Pauls, who majors in sports management at Lindenwood University, said moving seamlessly between forward and defense is as demanding mentally as it is physically.
“As a defenseman,” he said, “you see the ice a whole lot more than a forward would. A forward is going and going, and doesn't have time to react. As a defenseman, it's more reaction. When I'm playing a forward, I know what I have to do to help the defenseman make the pass up.
“It improves your hockey sense tremendously. Little things like curling towards the puck as a forward, or stopping and posting up on the wall. It helps each of us succeed.”
Roman, ever the good soldier, said he just wants to contribute to the cause any way he can. Just get him on the ice and he's ready to go.
“I don't want to be just a bench player,” he said. “I want to be an impact player on the team. If the team needs someone to do something, I want to be that guy.”
Defenseman Andy Yohe will serve as team captain of the 2014 U.S. Paralympic Sled Hockey Team, Coach Sauer announced on Saturday. Additionally, Taylor Chace and Josh Sweeney were tabbed alternate captains.
Yohe was also the captain for the 2010 U.S. Paralympic Team that won gold in Vancouver, B.C. Chace and Sweeney wore A’s for the U.S. during the 2012-13 campaign.
Six Months to Sochi
Though its just September, the Team USA coaching staff was quick to point out that the five practices held in suburban Buffalo were an important jumping off point. Head Coach Jeff Sauer expects to build on each practice, spending little time on review when the team convenes each month.
Overall, the 18-man squad showed up in good physical and mental shape and ready to work. Conditioning tests were part of the regimen – players were timed on full laps, blue line to red line bursts and stop-start, change-of-direction drills. Additionally, the importance of off-ice training, including eating properly and resting when necessary, was discussed.

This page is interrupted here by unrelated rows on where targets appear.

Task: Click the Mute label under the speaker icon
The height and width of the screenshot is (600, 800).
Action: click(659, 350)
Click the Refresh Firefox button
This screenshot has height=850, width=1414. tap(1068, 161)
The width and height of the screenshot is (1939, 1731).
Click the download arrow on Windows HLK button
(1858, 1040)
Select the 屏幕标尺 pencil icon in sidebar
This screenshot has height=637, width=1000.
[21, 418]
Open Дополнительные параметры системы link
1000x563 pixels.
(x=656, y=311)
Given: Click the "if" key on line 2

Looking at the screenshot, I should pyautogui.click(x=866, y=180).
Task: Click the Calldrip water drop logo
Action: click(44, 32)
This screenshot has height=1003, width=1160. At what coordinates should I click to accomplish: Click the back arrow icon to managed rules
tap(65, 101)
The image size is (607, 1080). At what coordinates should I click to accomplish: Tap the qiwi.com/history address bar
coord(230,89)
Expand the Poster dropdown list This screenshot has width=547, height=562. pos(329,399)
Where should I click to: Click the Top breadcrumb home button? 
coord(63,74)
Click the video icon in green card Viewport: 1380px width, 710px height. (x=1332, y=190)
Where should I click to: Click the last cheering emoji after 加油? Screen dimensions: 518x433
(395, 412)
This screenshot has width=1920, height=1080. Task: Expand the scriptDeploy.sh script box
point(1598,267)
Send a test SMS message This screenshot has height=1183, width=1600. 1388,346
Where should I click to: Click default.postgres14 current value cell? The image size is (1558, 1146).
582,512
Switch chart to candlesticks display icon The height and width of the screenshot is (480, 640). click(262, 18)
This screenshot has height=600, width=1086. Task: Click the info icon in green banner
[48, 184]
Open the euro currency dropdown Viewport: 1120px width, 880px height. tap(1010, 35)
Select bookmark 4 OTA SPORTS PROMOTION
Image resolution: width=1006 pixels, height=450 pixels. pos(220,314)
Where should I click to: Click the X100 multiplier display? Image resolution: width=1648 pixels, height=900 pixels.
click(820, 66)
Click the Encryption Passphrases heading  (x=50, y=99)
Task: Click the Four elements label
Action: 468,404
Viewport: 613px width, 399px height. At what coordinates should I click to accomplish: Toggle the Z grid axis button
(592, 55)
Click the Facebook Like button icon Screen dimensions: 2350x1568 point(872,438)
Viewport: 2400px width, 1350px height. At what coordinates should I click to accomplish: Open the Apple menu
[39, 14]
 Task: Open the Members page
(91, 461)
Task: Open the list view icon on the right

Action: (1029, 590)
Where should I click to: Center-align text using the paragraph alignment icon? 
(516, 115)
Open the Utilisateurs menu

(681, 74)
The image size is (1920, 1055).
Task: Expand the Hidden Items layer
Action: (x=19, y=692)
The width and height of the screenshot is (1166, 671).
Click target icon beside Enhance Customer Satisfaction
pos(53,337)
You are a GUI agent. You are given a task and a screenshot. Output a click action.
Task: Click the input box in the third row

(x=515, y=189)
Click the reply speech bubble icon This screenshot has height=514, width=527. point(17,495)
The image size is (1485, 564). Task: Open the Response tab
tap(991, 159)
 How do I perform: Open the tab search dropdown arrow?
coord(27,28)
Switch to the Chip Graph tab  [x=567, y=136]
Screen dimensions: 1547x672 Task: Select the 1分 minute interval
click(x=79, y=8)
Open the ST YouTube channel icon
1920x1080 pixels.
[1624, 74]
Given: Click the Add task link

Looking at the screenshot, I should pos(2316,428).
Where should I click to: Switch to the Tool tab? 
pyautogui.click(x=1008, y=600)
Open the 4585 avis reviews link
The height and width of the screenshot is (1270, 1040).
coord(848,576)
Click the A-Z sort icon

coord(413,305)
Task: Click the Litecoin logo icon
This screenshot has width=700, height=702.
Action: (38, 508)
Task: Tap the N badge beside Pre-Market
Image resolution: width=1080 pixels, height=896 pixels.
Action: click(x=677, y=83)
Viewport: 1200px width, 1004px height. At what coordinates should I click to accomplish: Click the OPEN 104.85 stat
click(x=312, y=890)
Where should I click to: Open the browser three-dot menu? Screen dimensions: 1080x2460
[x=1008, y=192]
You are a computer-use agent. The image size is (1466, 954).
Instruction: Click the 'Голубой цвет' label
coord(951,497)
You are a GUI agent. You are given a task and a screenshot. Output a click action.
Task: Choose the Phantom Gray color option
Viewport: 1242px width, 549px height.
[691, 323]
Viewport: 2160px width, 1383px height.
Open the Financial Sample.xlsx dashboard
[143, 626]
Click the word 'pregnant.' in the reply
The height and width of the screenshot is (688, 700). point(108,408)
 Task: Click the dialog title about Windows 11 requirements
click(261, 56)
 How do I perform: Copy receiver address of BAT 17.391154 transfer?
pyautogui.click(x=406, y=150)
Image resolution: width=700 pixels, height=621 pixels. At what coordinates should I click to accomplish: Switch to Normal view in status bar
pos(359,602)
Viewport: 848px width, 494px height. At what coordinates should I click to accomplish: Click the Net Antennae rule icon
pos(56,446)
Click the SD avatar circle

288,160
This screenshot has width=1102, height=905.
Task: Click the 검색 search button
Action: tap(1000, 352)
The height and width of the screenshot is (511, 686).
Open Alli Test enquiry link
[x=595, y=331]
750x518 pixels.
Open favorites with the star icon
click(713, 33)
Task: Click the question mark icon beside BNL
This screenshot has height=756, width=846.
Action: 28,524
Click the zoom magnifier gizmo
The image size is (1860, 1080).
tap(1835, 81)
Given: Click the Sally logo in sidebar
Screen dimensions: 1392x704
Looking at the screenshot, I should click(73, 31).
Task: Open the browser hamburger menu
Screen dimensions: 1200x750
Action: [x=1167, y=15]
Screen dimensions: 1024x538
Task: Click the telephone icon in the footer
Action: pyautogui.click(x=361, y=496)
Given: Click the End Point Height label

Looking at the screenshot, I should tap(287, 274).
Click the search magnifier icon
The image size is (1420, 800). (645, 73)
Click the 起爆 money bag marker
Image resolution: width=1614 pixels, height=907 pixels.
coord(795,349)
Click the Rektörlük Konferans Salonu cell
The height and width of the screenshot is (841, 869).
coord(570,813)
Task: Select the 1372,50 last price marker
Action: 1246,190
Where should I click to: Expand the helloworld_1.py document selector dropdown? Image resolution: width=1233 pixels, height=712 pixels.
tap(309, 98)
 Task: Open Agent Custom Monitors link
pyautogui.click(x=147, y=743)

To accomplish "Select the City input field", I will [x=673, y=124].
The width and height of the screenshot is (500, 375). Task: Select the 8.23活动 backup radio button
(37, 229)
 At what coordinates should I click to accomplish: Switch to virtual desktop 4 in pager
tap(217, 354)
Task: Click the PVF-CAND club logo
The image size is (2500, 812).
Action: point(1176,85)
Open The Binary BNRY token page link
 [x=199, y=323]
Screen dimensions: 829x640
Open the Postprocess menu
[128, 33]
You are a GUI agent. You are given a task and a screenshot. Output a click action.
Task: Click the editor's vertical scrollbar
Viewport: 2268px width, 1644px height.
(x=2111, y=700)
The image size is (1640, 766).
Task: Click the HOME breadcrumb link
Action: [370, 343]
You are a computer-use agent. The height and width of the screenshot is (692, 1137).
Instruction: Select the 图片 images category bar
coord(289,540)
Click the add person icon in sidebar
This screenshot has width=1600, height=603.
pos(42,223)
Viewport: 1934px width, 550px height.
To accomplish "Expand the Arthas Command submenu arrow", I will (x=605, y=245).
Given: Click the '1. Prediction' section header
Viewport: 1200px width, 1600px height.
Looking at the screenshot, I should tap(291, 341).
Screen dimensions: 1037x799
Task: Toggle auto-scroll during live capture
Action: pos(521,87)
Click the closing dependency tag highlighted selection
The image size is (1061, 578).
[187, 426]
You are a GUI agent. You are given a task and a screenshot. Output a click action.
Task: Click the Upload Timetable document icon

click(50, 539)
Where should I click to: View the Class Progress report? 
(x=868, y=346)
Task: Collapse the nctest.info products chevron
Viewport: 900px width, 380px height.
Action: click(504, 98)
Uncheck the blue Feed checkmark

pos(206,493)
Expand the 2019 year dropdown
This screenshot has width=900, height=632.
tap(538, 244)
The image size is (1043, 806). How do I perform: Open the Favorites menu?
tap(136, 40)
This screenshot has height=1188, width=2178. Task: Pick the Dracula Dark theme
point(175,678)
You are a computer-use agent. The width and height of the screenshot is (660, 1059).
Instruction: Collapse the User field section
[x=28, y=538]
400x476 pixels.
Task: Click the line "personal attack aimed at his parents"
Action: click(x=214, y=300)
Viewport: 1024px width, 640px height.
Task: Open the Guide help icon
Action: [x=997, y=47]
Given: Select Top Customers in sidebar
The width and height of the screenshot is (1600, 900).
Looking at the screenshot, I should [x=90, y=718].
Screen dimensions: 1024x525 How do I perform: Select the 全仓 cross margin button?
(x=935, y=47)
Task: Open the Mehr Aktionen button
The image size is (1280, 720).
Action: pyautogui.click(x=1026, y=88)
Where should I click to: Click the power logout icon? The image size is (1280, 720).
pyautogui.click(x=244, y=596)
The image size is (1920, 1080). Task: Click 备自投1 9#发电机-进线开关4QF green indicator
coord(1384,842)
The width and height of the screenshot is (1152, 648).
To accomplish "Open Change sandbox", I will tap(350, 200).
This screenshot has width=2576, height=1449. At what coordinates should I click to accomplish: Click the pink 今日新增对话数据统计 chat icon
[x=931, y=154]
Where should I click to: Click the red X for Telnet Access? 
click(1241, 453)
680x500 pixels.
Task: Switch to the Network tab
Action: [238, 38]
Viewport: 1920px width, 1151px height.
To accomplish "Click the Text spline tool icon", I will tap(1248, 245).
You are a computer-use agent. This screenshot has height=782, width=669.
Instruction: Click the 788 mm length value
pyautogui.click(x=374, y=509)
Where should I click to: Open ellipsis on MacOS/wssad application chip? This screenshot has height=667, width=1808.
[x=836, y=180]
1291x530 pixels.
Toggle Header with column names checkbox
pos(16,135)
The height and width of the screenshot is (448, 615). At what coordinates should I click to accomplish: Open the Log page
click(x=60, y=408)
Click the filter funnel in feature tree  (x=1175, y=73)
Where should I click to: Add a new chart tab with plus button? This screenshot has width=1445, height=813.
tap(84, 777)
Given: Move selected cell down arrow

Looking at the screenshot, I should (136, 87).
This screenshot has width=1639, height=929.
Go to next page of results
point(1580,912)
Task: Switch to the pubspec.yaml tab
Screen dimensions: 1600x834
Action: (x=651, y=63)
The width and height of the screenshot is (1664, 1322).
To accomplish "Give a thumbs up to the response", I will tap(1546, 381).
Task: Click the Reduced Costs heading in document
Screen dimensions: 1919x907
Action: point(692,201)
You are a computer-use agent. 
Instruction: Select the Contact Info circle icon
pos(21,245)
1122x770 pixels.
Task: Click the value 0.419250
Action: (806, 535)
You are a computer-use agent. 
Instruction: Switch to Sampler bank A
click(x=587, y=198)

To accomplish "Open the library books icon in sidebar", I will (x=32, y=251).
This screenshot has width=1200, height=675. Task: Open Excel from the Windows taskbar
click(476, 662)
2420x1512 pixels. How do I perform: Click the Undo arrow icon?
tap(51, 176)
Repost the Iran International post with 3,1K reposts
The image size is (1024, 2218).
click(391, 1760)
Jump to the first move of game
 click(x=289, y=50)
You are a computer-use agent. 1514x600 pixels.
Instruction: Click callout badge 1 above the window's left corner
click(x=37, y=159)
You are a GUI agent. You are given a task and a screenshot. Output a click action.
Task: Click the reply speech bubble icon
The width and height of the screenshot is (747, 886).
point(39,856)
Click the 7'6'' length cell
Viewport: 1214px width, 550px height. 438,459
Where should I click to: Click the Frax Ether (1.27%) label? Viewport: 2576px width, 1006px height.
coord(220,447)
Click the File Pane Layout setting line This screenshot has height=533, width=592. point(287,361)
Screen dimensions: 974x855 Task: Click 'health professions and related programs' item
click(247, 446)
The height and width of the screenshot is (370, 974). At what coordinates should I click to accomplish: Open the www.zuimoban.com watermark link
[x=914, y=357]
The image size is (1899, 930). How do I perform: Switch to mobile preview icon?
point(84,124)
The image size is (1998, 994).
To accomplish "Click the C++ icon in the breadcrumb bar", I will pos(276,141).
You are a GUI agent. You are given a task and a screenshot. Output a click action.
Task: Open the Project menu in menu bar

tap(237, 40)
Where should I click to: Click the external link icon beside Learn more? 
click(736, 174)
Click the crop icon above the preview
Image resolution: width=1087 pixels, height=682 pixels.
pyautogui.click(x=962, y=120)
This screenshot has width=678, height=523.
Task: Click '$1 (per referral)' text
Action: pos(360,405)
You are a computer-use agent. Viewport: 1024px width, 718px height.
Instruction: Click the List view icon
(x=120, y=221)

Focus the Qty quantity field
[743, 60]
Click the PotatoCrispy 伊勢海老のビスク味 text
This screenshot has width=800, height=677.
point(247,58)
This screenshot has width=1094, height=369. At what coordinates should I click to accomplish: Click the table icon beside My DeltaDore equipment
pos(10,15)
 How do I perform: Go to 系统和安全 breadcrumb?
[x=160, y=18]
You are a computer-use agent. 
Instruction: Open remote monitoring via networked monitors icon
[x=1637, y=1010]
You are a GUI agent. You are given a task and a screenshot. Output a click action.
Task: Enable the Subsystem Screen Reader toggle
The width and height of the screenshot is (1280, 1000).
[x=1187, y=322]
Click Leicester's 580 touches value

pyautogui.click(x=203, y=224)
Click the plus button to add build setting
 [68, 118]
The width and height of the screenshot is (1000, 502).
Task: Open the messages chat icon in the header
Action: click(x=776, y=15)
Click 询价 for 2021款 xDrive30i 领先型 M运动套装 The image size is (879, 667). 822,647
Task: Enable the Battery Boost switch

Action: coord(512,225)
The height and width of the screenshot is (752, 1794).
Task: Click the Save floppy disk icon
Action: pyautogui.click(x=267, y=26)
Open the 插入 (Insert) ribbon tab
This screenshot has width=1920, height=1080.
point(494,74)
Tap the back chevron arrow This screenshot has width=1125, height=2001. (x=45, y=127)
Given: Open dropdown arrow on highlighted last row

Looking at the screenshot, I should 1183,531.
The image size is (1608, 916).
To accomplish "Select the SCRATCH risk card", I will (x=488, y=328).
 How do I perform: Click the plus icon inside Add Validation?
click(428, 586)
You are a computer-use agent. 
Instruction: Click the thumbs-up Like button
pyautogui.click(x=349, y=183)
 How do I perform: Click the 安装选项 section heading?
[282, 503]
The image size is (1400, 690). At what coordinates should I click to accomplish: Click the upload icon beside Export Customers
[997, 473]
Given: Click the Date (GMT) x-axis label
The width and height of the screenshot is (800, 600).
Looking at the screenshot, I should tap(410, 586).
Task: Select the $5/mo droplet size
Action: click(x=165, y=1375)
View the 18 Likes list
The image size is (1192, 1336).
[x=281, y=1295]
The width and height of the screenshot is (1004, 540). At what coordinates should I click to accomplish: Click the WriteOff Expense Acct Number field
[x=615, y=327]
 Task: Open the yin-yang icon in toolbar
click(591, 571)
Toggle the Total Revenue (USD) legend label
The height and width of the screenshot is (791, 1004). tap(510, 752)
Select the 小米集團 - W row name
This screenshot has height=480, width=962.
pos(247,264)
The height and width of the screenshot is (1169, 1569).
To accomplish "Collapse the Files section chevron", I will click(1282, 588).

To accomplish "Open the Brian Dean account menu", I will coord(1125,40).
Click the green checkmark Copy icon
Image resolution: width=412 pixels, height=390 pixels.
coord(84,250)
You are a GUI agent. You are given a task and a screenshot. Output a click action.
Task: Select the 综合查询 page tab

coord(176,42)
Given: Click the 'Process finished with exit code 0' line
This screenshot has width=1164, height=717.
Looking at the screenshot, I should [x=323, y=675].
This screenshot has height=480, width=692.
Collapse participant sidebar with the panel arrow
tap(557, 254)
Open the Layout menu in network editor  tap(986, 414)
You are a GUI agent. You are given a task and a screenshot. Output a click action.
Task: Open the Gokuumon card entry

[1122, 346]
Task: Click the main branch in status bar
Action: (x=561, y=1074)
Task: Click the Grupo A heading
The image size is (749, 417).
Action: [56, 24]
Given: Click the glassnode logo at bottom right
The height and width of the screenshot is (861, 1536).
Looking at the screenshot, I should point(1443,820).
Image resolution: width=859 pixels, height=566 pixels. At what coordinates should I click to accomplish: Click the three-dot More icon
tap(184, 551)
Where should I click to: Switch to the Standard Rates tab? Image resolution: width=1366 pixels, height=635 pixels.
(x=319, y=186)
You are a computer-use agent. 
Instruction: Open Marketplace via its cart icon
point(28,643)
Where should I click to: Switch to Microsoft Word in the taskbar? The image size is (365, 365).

The team trains in Madison, Wis. (Oct. 3-6) and St. Louis, Mo. (Nov. 7-10) before its first game action of the season in early December at the 2013 World Sledge Hockey Challenge in Toronto, Ont.
A highly-productive offensive trio last year, Declan Farmer, Greg Shaw and Josh Pauls donned their familiar green jerseys in Bufalo. Pauls led the team with 20 points (9-11) in 2012-13, while Farmer posted an 8-11—19 line as a rookie. Shaw contributed three goals and 10 assists.
An all-military line of Paul Schaus (Marines), Josh Sweeney (Marines) and Rico Roman (Army) sported navy blue. All three players are in line to play in their first Paralympic Games.
The red line, made up of Adam Page, Taylor Lipsett and Alexi Salamone, boasts three Paralympic gold medals and two Paralympic bronze medals.
Dan McCoy, Kevin McKee and Brody Roybal made up the gray line. Each player is on the cusp of competing in his first Paralympic Games.
Defensively, two-time Paralympian Andy Yohe was paired with Nikko Landeros, who was a Paralympian in 2010. Taylor Chace, a two-time Paralympian and the best defenseman at the 2010 Paralympics, skated with Tyler Carron, who is ready for his first Paralympics.
Early Bragging Rights
After the final practice of every training camp or tournament the goalies and skaters face each other in a shootout showdown. If a shooter fails to score he’s eliminated. If the final shooter is stopped, the goaltender wins. On Saturday, Goalie Jen Lee stopped Declan Farmer to claim the prize – a cheesehead-inspired yellow football brought from Wisconsin by Coach Sauer (look for a photo in the gallery).